= Work instructions =
Reproduce the lines from the start of the records through the line containing "Looking at the", inclusive, exactly. Omit the pictures from your answer.

-- begin Records to process --

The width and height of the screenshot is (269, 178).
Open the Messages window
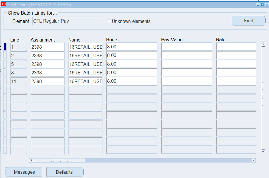tap(24, 172)
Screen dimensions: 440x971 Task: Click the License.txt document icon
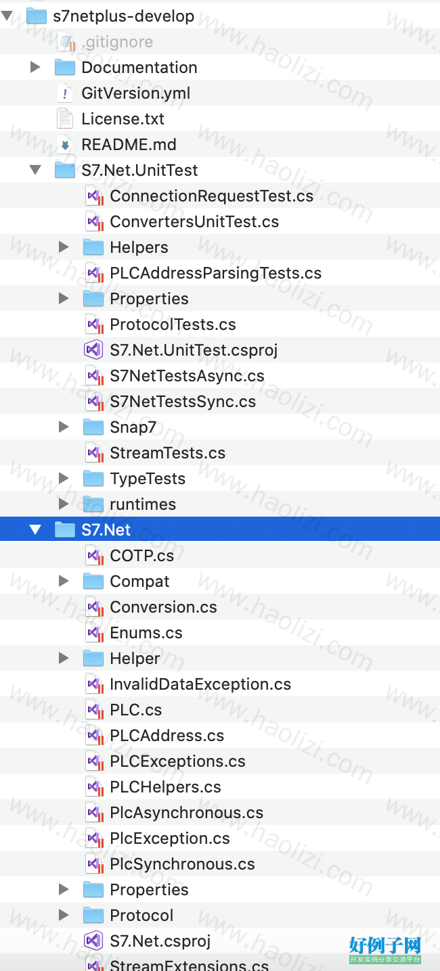pos(65,119)
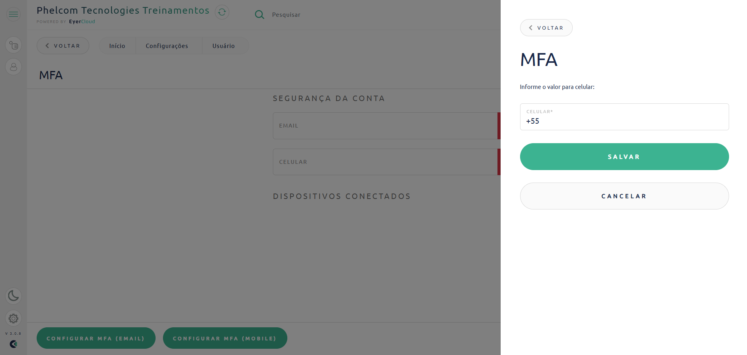Click the EyerCloud logo at sidebar bottom
Viewport: 747px width, 355px height.
(x=13, y=344)
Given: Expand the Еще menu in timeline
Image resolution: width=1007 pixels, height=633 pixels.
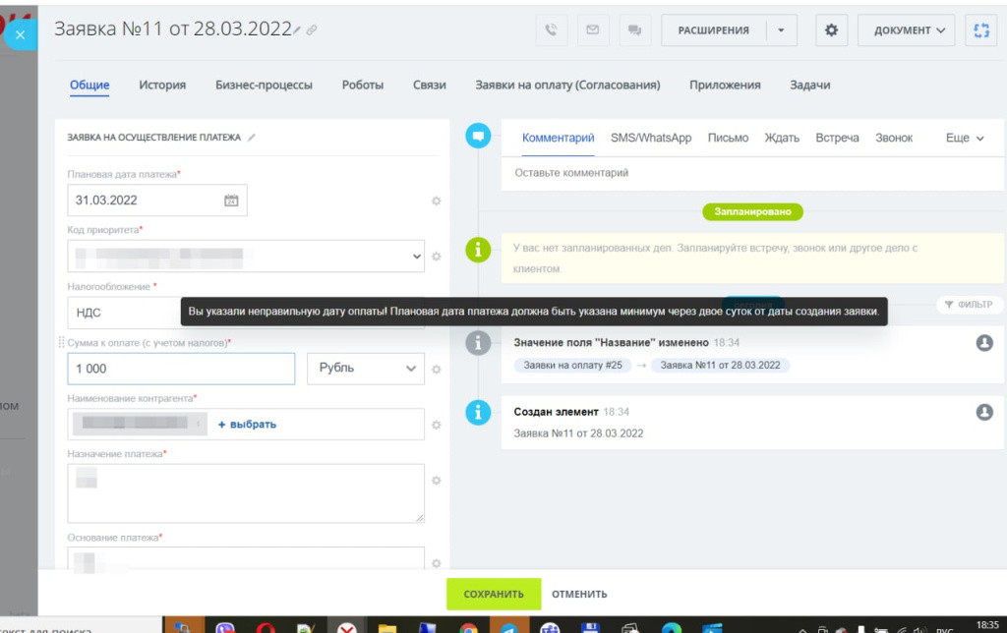Looking at the screenshot, I should [x=964, y=139].
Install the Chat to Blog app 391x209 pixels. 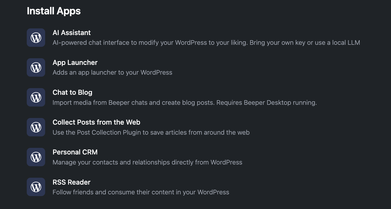pyautogui.click(x=72, y=92)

-- end Records to process --

= Reply =
The width and height of the screenshot is (269, 178).
Open the Messages window
tap(24, 172)
Screen dimensions: 440x971 Task: Click the License.txt document icon
pos(65,119)
Click the EyerCloud logo at sidebar bottom
Viewport: 747px width, 355px height.
(x=13, y=344)
Given: Expand the Еще menu in timeline
Image resolution: width=1007 pixels, height=633 pixels.
Looking at the screenshot, I should [x=964, y=139].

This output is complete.